# [Your assignment]
Among the entries below, take the line with "[Toggle navigation] (303, 24)" and the line with "Bradfordville Public School (144, 330)", and output them and every line between them exactly, with nothing else.

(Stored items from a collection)
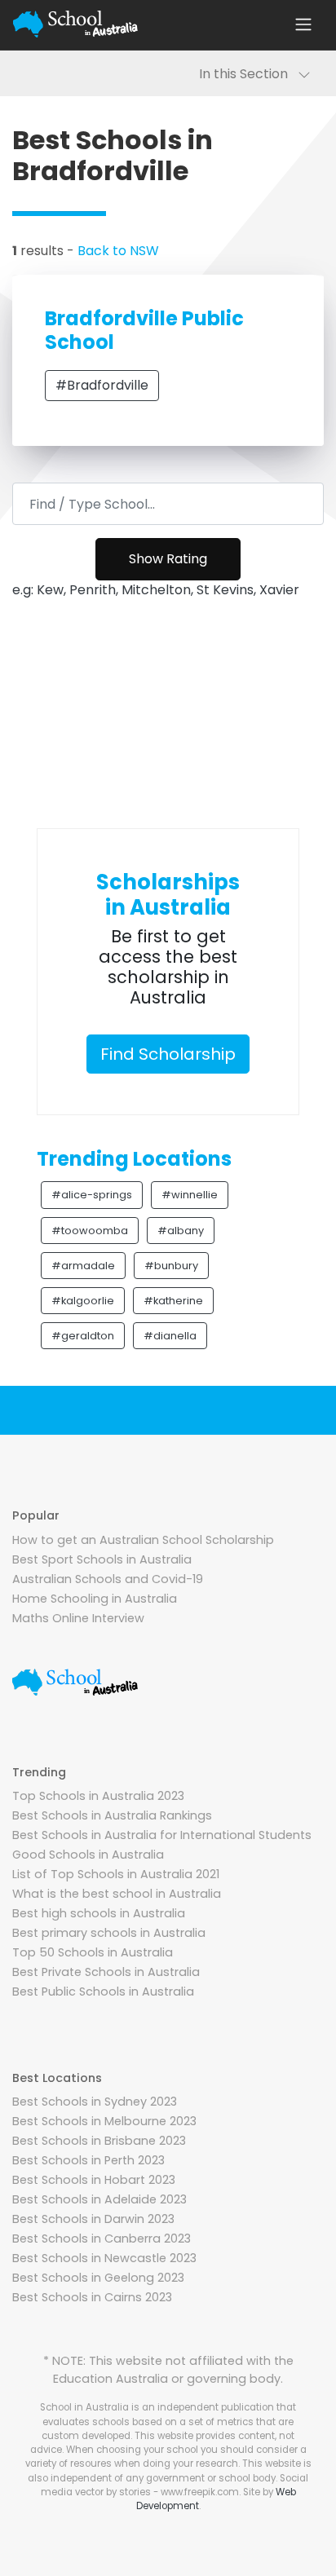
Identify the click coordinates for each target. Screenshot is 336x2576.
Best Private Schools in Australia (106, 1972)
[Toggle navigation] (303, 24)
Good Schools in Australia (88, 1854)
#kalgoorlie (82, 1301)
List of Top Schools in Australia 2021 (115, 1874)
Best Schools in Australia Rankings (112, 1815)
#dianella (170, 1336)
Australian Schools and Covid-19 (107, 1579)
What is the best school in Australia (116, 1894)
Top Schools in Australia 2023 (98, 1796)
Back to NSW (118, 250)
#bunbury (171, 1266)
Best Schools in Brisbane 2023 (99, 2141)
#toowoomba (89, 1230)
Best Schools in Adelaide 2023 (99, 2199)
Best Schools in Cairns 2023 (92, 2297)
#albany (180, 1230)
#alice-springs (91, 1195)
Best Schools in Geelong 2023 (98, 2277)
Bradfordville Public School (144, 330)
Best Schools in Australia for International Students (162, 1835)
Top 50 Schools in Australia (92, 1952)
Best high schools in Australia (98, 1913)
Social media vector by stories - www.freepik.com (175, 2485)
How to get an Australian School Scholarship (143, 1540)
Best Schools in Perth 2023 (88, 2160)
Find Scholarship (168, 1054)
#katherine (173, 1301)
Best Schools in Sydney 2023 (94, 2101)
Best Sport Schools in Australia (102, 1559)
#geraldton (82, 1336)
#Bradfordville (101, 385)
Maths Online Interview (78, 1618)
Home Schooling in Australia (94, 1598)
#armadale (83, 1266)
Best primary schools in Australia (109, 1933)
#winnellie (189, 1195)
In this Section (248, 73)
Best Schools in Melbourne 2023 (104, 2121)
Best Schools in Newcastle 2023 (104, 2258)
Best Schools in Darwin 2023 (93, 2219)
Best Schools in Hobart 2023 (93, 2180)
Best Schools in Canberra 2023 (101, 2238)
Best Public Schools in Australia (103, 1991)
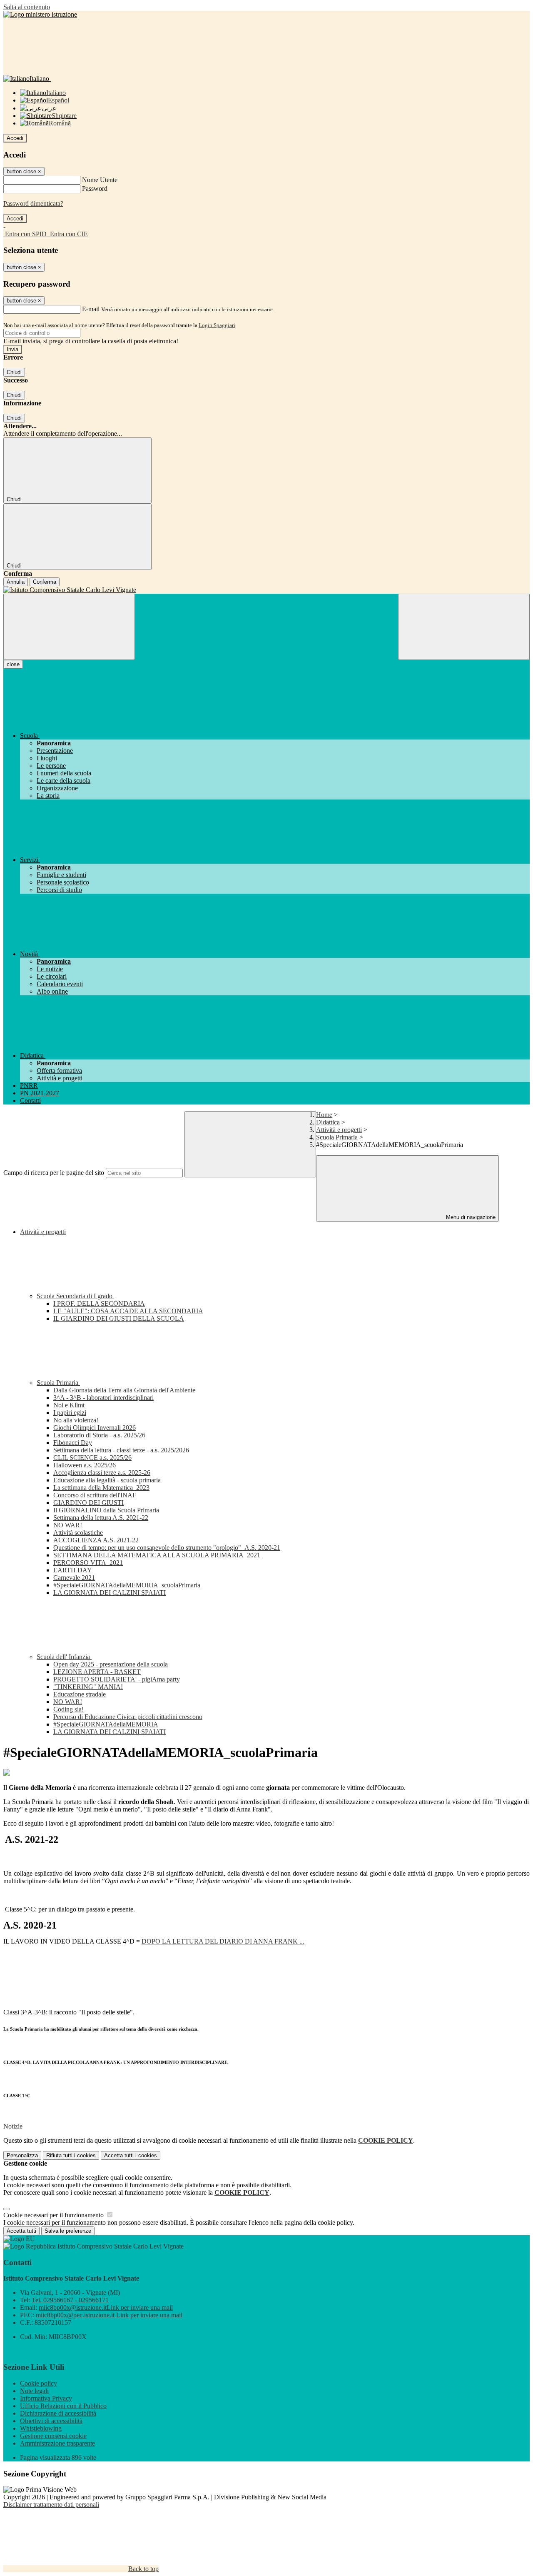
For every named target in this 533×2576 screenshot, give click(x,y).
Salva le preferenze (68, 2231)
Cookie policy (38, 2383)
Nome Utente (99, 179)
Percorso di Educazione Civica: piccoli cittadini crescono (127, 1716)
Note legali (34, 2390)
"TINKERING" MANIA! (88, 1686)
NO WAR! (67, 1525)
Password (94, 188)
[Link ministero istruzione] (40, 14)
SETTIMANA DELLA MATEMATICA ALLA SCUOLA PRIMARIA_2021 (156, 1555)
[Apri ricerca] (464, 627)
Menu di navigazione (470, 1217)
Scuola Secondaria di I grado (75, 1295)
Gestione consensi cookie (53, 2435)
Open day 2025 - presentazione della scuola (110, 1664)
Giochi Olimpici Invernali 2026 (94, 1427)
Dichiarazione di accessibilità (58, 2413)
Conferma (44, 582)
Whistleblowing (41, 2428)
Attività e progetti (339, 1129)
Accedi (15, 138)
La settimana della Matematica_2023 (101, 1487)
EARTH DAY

# [Reply to the task]
[Toggle navigation] (303, 24)
Good Schools in Australia (88, 1854)
#kalgoorlie (82, 1301)
List of Top Schools in Australia 2021 (115, 1874)
Best Schools in Australia Rankings (112, 1815)
#dianella (170, 1336)
Australian Schools and Covid-19 (107, 1579)
What is the best school in Australia (116, 1894)
Top Schools in Australia 2023 (98, 1796)
Back to NSW (118, 250)
#bunbury (171, 1266)
Best Schools in Brisbane 2023 (99, 2141)
#toowoomba (89, 1230)
Best Schools in Adelaide 2023 (99, 2199)
Best Schools in Cairns 2023 (92, 2297)
#albany (180, 1230)
#alice-springs (91, 1195)
Best Schools in Geelong 2023 (98, 2277)
Bradfordville Public School (144, 330)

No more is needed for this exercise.